Unlike IRAs, which limit tax-deductible contributions to $6,000 per year (in 2019, up from $5,500 in 2018), self-employed plans allow you to save as much as $56,000 of your net self-employment income in 2019 (up from $55,000 in 2018), depending on the type of self-employed plan you adopt.
Contributions to a self-employed plan may be tax deductible up to certain limits. These contributions, along with any gains made on the plan investments, will accumulate tax deferred until you withdraw them.
Withdrawal rules generally mirror those of other qualified retirement plans. Distributions are taxed as ordinary income and may be subject to 10% federal income tax penalty if taken prior to age 59½, unless an exception applies. (Special rules apply to Roth accounts and SIMPLE IRAs.) Self-employed plans can typically be rolled over to another qualified retirement plan or to an IRA. Annual minimum distributions are required after the age of 70½.
You can open a self-employed plan account through banks, brokerage houses, insurance companies, mutual fund companies, and credit unions. Although the federal government sets no minimum opening balance, most institutions set their own, usually between $250 and $1,000.
The deadlines for setting up a self-employed plan and for making contributions vary by plan type.

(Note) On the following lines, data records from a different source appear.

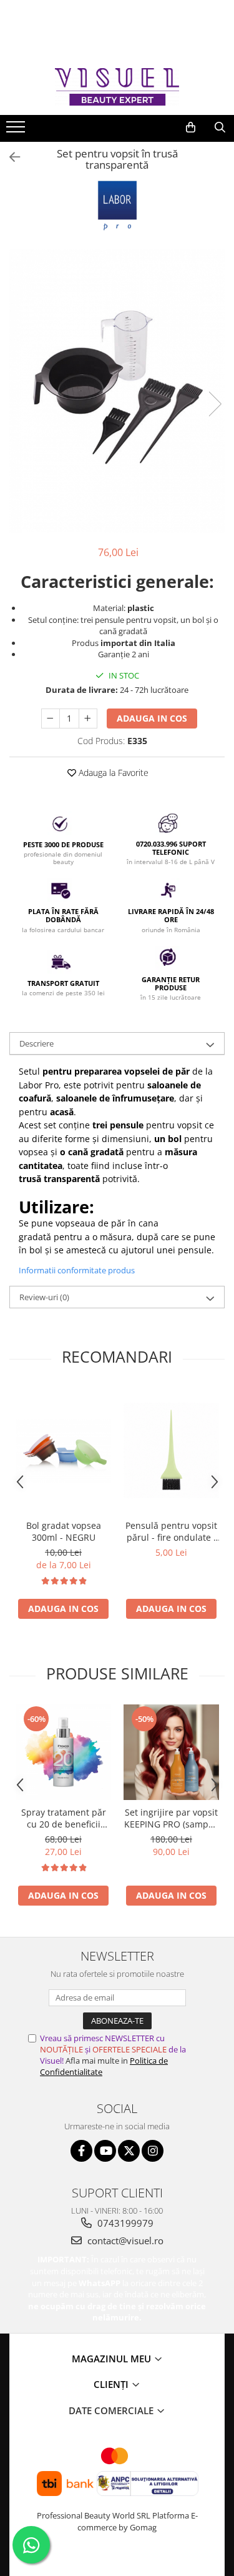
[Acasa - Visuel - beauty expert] (117, 86)
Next (215, 404)
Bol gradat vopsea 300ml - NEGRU (63, 1531)
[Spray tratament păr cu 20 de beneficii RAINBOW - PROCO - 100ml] (63, 1752)
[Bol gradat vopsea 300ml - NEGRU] (63, 1451)
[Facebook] (81, 2151)
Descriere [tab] (36, 1043)
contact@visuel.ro (124, 2240)
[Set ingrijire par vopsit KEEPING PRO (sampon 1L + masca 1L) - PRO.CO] (171, 1752)
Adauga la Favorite (112, 772)
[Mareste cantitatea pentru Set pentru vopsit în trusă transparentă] (88, 719)
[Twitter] (129, 2151)
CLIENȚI (112, 2384)
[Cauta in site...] (220, 127)
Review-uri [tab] (44, 1297)
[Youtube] (105, 2151)
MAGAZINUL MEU (113, 2358)
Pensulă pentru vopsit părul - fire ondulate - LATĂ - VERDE (171, 1531)
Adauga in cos (152, 718)
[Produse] (17, 130)
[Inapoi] (9, 157)
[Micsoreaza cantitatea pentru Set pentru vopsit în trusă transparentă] (50, 719)
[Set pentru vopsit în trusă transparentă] (117, 391)
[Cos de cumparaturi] (190, 127)
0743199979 (124, 2223)
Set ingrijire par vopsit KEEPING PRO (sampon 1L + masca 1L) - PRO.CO (171, 1818)
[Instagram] (152, 2151)
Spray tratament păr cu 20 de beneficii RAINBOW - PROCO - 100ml (63, 1818)
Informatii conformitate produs (77, 1270)
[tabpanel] (117, 391)
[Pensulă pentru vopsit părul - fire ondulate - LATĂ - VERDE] (171, 1450)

Each tax year, you may be required to fill out Form 5500, depending on the type of plan you choose. You may need the assistance of an accountant or tax advisor, incurring extra costs.
If you earn self-employment income, a self-employed plan could be a valuable addition to your retirement strategy. And the potential payoff — a comfortable retirement — may far outweigh any extra costs or paperwork.